#### [Problem requirements]
Would you please retype, exactly, the lines of the listing below between the line with "Viewport: 975px width, 530px height." and the line with "Click the first", inclusive?

*** Block opens ***

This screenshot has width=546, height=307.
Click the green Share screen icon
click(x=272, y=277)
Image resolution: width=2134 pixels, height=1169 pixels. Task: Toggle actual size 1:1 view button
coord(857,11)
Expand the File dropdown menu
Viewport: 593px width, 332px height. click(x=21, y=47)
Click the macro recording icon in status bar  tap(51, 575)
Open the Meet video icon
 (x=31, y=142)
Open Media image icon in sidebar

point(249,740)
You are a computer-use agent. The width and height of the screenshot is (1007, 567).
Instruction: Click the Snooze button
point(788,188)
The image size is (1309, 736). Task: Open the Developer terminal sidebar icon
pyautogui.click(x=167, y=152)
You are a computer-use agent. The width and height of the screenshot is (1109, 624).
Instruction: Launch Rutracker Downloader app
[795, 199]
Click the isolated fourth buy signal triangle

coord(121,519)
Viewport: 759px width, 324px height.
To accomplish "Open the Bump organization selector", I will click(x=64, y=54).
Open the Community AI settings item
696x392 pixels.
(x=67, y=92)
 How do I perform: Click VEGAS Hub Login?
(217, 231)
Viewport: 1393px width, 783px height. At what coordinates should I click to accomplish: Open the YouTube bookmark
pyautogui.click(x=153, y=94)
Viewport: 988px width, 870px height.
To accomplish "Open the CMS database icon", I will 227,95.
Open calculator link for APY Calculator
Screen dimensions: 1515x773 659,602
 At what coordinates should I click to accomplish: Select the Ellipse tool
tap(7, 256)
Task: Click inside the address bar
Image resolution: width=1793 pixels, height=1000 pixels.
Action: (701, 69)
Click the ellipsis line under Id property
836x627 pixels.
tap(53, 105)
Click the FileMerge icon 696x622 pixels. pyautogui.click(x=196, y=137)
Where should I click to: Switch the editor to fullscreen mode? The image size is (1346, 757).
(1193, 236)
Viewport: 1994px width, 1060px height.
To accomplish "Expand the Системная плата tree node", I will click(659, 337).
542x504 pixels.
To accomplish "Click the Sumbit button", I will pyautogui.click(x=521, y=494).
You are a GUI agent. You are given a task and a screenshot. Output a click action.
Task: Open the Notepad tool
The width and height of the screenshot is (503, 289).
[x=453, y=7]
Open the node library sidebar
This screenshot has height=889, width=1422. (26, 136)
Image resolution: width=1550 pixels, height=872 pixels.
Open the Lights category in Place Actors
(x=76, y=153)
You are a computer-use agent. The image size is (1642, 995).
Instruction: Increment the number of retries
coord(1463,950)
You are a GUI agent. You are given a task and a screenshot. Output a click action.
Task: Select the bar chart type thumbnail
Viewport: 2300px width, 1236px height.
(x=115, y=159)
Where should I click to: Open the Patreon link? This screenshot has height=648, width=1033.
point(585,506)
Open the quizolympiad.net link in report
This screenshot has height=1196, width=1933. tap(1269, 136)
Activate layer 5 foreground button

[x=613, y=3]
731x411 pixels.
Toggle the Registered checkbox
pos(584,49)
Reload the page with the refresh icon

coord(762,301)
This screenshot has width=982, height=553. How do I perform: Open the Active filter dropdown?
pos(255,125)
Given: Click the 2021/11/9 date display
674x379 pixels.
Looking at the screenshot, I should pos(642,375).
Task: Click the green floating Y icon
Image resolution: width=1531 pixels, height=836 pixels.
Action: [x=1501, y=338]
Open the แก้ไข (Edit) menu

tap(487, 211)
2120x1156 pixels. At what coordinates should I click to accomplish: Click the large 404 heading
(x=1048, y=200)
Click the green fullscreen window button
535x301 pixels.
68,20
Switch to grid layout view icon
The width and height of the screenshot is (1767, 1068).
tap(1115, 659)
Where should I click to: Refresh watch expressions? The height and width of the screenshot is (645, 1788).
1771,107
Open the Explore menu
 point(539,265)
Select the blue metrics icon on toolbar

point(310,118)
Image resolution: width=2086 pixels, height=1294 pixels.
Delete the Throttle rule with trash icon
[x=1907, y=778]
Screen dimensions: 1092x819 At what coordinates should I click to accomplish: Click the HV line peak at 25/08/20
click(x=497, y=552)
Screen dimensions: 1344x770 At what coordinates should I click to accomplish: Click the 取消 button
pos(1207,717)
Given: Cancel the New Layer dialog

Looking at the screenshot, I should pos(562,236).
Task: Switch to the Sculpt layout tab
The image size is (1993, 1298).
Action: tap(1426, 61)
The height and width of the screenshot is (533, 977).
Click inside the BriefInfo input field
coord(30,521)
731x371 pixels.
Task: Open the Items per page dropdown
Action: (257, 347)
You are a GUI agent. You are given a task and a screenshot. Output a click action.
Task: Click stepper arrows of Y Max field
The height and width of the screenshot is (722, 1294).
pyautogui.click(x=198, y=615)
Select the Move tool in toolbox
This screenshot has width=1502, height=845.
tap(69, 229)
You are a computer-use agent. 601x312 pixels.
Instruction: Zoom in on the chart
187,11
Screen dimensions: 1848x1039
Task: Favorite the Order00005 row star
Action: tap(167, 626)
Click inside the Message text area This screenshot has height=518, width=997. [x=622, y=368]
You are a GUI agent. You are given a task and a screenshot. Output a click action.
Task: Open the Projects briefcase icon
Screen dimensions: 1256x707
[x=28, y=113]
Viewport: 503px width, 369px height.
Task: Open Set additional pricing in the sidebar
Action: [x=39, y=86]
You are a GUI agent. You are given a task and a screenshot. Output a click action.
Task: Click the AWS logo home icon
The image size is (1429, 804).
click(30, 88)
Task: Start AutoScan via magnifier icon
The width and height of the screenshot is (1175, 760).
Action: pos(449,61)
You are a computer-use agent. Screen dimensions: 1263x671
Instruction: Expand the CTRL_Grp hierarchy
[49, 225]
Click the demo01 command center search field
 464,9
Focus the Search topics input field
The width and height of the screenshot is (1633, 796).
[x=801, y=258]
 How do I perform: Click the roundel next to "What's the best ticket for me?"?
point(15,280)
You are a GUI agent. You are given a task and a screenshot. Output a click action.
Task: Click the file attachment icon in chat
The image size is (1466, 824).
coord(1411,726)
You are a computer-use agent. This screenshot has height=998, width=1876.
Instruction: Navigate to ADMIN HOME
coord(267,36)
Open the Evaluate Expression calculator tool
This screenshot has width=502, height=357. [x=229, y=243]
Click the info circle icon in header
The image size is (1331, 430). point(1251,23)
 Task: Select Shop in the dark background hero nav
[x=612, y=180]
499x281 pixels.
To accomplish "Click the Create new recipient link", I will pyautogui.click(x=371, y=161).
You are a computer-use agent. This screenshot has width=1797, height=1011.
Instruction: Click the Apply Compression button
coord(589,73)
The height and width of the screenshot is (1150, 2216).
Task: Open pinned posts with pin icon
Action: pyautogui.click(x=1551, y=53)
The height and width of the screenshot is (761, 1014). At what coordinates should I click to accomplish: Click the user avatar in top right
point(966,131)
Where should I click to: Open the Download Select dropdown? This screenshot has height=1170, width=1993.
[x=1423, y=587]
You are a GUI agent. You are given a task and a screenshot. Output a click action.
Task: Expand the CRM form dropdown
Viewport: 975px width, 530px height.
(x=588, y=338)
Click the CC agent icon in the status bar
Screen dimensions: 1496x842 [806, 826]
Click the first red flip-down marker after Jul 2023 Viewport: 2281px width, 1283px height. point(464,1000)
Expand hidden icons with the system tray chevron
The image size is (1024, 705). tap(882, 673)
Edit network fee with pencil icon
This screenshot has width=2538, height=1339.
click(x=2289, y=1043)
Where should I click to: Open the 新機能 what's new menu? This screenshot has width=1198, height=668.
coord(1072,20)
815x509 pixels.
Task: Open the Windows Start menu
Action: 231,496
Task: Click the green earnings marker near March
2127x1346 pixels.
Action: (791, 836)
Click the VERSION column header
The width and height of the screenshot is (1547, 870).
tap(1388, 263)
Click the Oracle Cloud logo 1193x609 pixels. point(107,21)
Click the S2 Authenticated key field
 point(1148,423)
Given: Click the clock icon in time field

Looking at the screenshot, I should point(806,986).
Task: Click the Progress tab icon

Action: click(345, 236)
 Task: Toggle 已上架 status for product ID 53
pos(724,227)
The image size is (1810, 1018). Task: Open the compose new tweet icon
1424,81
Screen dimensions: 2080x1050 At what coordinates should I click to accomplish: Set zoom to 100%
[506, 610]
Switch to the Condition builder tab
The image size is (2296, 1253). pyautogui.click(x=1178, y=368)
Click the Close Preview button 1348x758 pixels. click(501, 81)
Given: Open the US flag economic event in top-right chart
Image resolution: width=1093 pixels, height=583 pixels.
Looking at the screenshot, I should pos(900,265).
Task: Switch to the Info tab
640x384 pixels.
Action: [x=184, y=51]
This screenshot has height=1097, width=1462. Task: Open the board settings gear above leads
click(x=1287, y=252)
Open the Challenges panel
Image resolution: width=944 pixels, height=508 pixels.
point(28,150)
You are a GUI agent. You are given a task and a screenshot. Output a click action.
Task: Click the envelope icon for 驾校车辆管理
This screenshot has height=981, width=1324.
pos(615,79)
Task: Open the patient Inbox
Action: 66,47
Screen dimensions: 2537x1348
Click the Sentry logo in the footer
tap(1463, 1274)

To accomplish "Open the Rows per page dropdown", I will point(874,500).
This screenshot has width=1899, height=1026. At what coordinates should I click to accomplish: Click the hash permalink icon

*** Block closes ***

#### [Task response]
Viewport: 975px width, 530px height.
(x=588, y=338)
Click the CC agent icon in the status bar
Screen dimensions: 1496x842 [806, 826]
Click the first red flip-down marker after Jul 2023 Viewport: 2281px width, 1283px height. point(464,1000)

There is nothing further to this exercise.